===== PROVIDED RECORDS

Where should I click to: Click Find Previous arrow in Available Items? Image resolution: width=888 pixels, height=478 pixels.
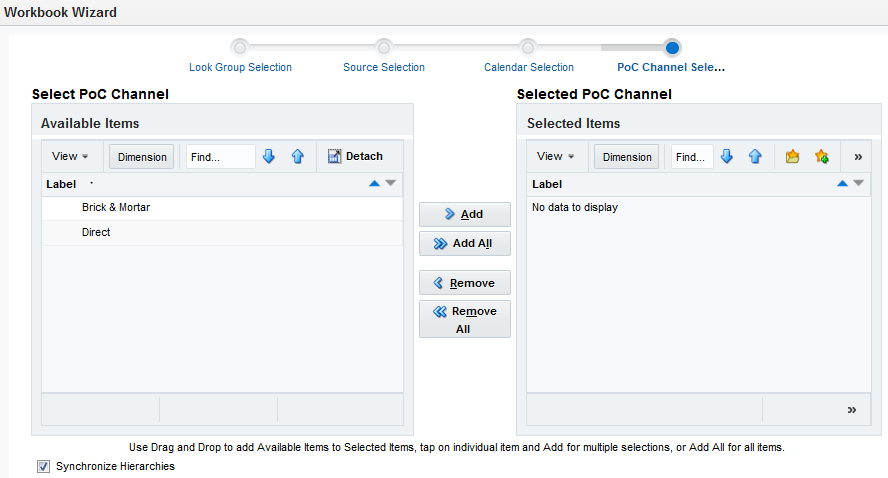coord(297,157)
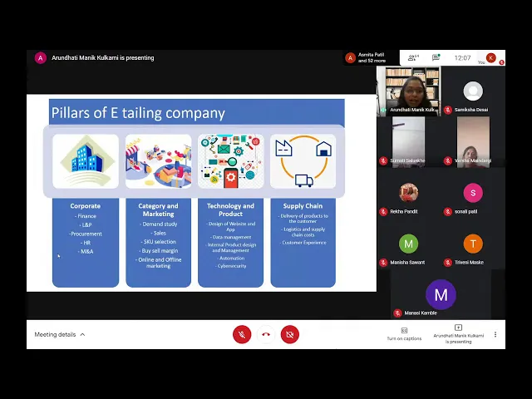Click the Supply Chain pillar on the slide
The height and width of the screenshot is (399, 532).
303,205
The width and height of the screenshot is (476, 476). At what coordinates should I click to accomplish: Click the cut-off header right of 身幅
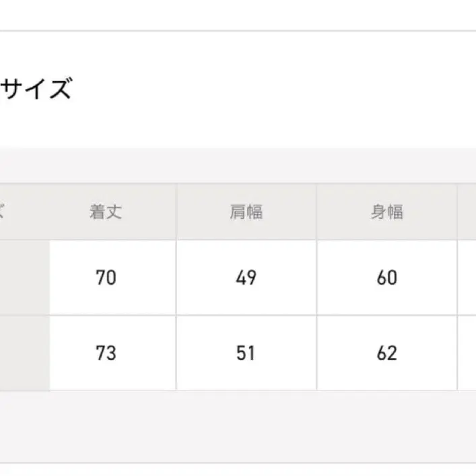(x=467, y=212)
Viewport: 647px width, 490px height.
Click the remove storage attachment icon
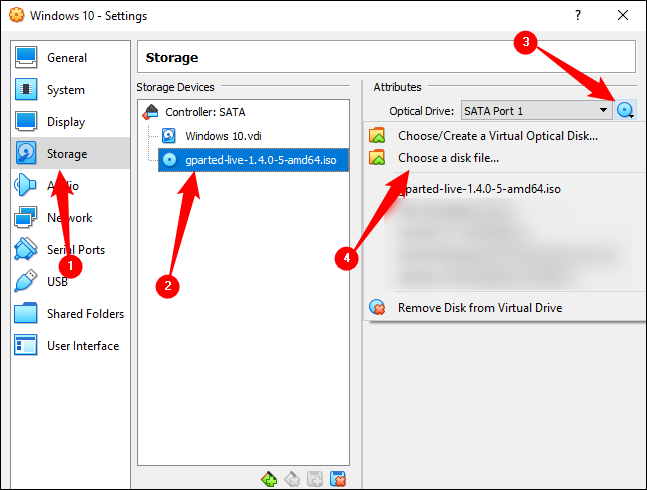coord(338,479)
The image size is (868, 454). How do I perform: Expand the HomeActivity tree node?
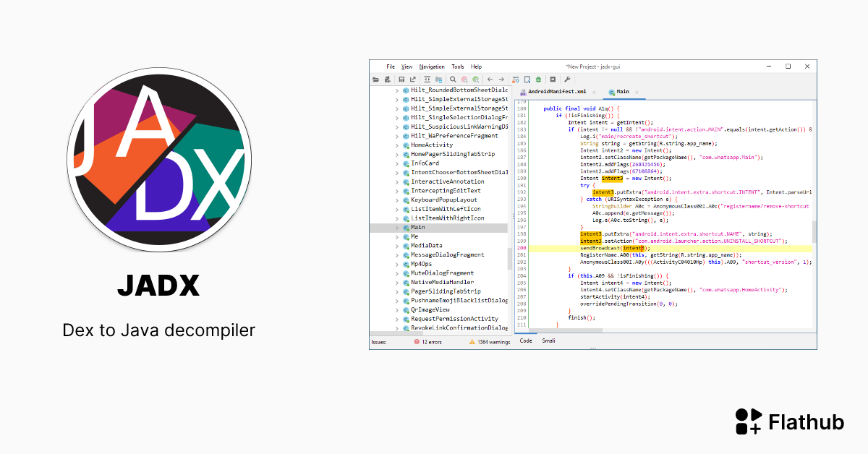[x=397, y=145]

==========

- _TASK REQUIREMENTS_
With the images left out, set down every entry exactly.

- _RESULT FOR THIS TASK_
Where should I click to: Click Find Previous arrow in Available Items? Image resolution: width=888 pixels, height=478 pixels.
coord(297,157)
Click the Supply Chain pillar on the slide
The height and width of the screenshot is (399, 532).
303,205
The width and height of the screenshot is (476, 476). At what coordinates should I click to accomplish: Click the cut-off header right of 身幅
(x=467, y=212)
Viewport: 647px width, 490px height.
Click the remove storage attachment icon
coord(338,479)
The image size is (868, 454). How do I perform: Expand the HomeActivity tree node?
[x=397, y=145]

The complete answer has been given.